Your answer should hold only the line containing "Task: Expand the Tags tree node" and each line that follows it in the listing, copied exactly.

··· DATASET

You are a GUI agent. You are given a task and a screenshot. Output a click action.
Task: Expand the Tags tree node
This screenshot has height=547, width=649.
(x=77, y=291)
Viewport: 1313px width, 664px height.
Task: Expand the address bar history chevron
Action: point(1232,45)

······

• _EXERCISE RESPONSE_:
Task: Expand the Tags tree node
This screenshot has height=547, width=649.
(x=77, y=291)
Viewport: 1313px width, 664px height.
Task: Expand the address bar history chevron
Action: point(1232,45)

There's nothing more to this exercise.